* _Text block_
####

White South Africans deserve protection from racial violence, too
If you lean to the left, Home Affairs Minister Peter Dutton probably represents one of the most recalcitrant, reactionary conservatives in politics today. He ticks all the boxes. Just ask Julian Burnside QC. As a white male from the red-neck state of Queensland, Dutton is totally unreconstructed and, unlike most of his colleagues, has not been re-educated in the finer points of political correctness. At question time, when responding to allegations of ill-treatment of unlawful migrants in detention, he neglects to declare his white privilege. He shamelessly stands for Christmas and Anzac Day and, horror of horrors, wants our children to pledge their allegiance to Australia.
He dares to criticise Victoria’s soft “civil libertarian” judges and even blames them for the prevalence of South Sudanese violence. Rather than turn a blind eye, he provocatively profiles the Lebanese Muslim community by singling them out and unfairly tendering evidence to show that “out of the last 33 people who have been charged with terrorist-related offences in this country, 22 of those people are from second and third-generation Lebanese-Muslim background”.
In short, as The Saturday Paper editorialises, “The man is a moral void. His actions as a minister have debased this parliament. He is a cartoon of overreach and indifference, the proud jailer of innocent refugees.”
Now Dutton wants to allow white South African farmers into Australia as part of a special humanitarian program.
Greens leader Richard Di Natale smells a rat. He believes this is a covert “return to the White Australia policy”. According to Di Natale: “There’s no debate as far as I’m concerned, the bloke is an out-and-out racist.” Di Natale called it remarkable that Dutton would seek to give preferential treatment to people on the basis of their skin colour. “This is not a dog whistle, it’s a fog horn.” Good point. White lives don’t matter.
Di Natale doesn’t question the suffering of white South African farmers. Even the South African government admits to it. Pretoria simply denies the attacks are deliberately targeted and says they are just part of a wider violent crime problem. But, then, how could post-Mandela South Africa admit to racism? That in the past 21 years 1757 white farmers have been murdered in 12,245 attacks? Or that this year alone there have been 15 murders from 109 attacks? What the statistics don’t show is how many innocent whites have been brutalised, tortured and raped.
When Zimbabwe began confiscating white farmers’ land it resulted in landholders and many of their workers being murdered, beaten, raped, tortured and harassed. Not one person has been prosecuted for any of these crimes. Now, following a motion from the opposition Economic Freedom Fighters party, the South African parliament has voted overwhelmingly to amend its constitution to expropriate white farms without compensation.

####

* _Work to do_
(a) Please translate this sentence from the column about white South African farmers into Spanish: "Now Dutton wants to allow white South African farmers into Australia as part of a special humanitarian program."
(b) According to the column about white South African farmers, how many white farmers have been murdered in the past 21 years?
(c) Decide whether each statement agrees with the column about white South African farmers, and give yes or no with the words of the column that settle it. (i) The South African parliament voted to change its constitution so white farms can be expropriated without compensation. (ii) Di Natale questions the suffering of white South African farmers. (iii) Dutton comes from Victoria.
The entries aren't needed for the work on the column about white South African farmers.

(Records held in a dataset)
####

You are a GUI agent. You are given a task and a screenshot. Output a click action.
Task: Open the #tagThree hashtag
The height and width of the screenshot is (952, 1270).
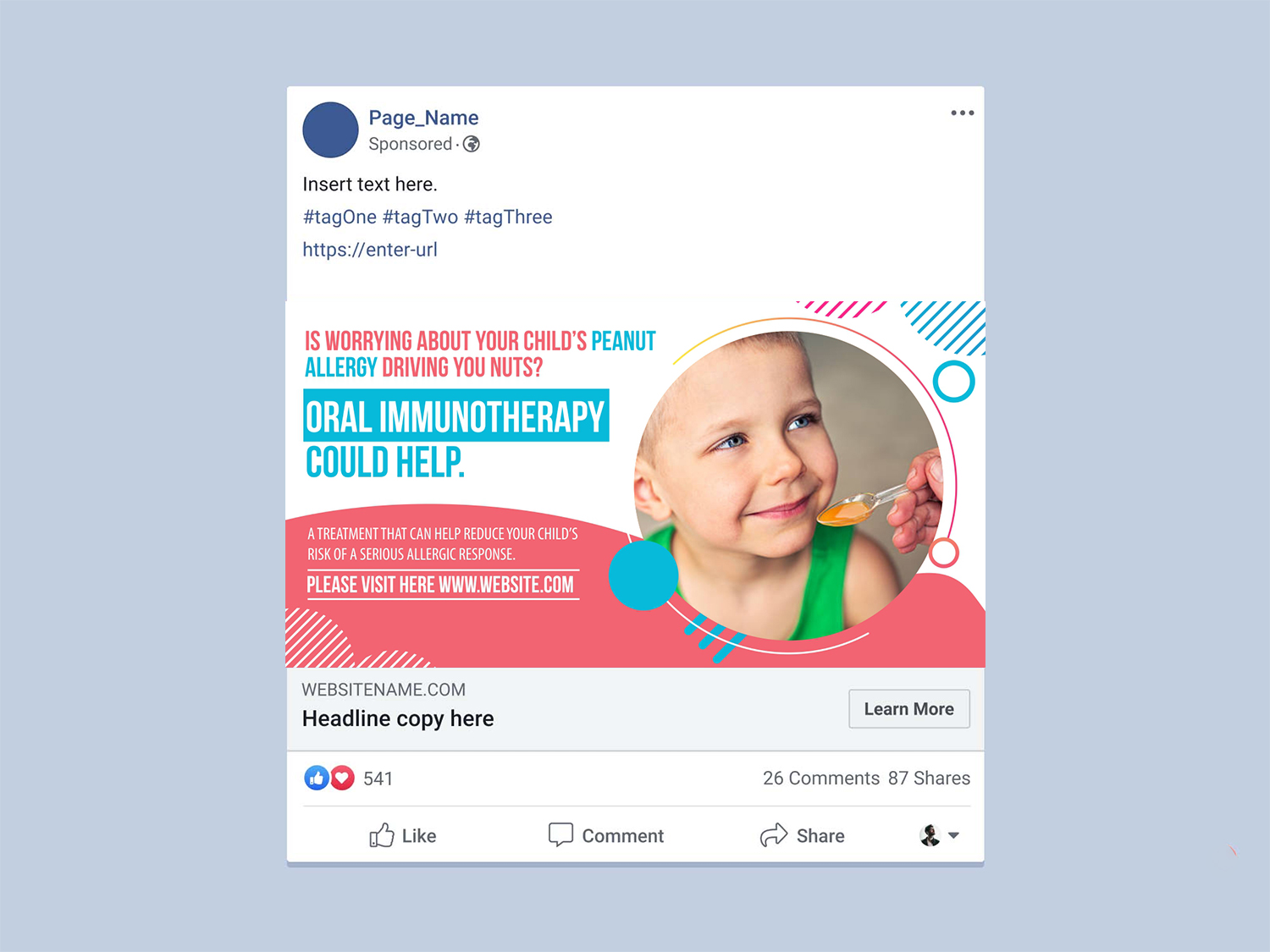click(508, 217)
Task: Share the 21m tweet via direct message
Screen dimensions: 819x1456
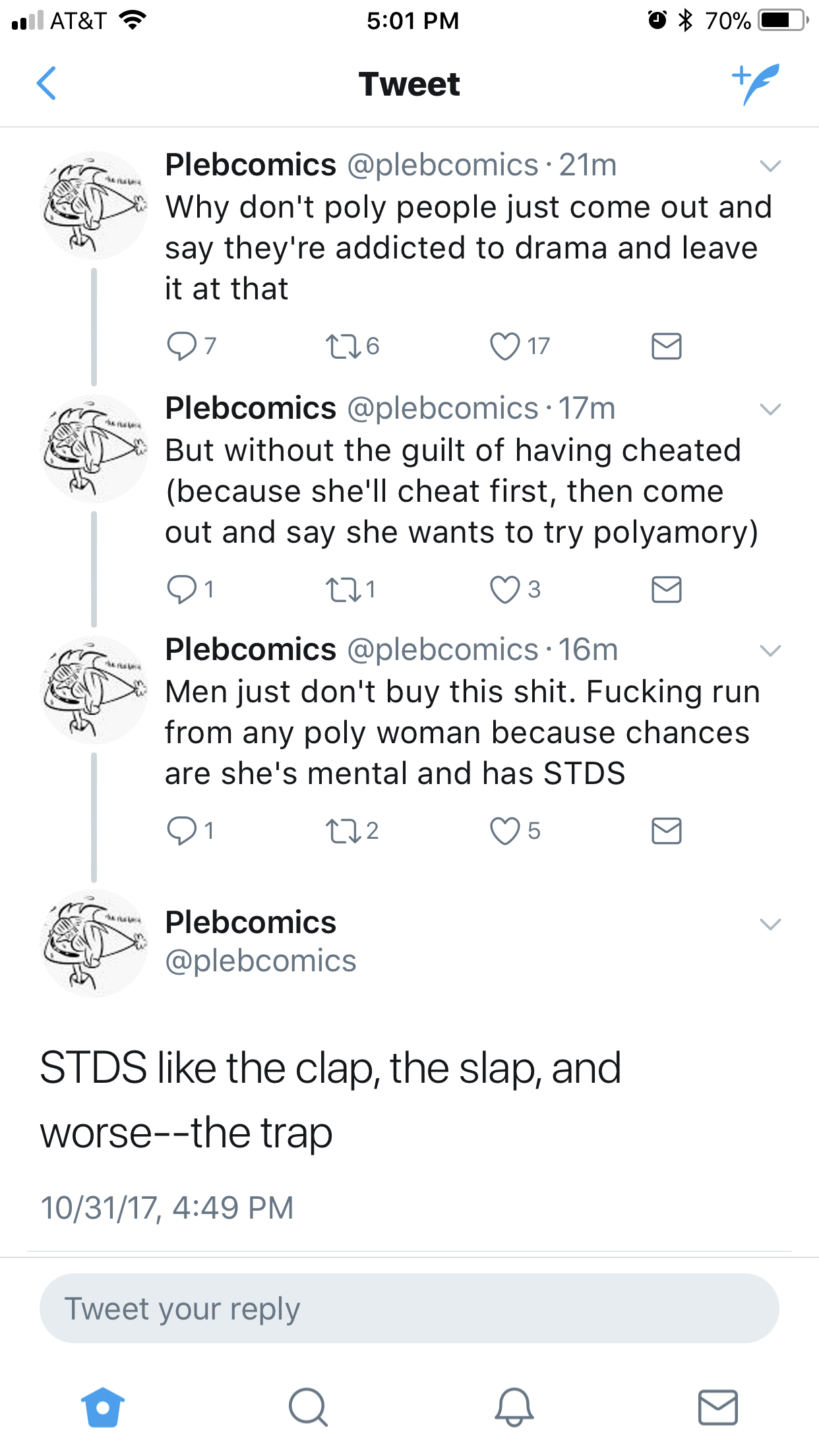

####

* _Task results_
(a) Ahora Dutton quiere permitir la entrada a Australia de agricultores sudafricanos blancos como parte de un programa humanitario especial.

(b) 1757 white farmers, in 12,245 attacks.

(c)
(i) Yes: "the South African parliament has voted overwhelmingly to amend its constitution to expropriate white farms without compensation"
(ii) No: "Di Natale doesn’t question the suffering of white South African farmers."
(iii) No: "As a white male from the red-neck state of Queensland"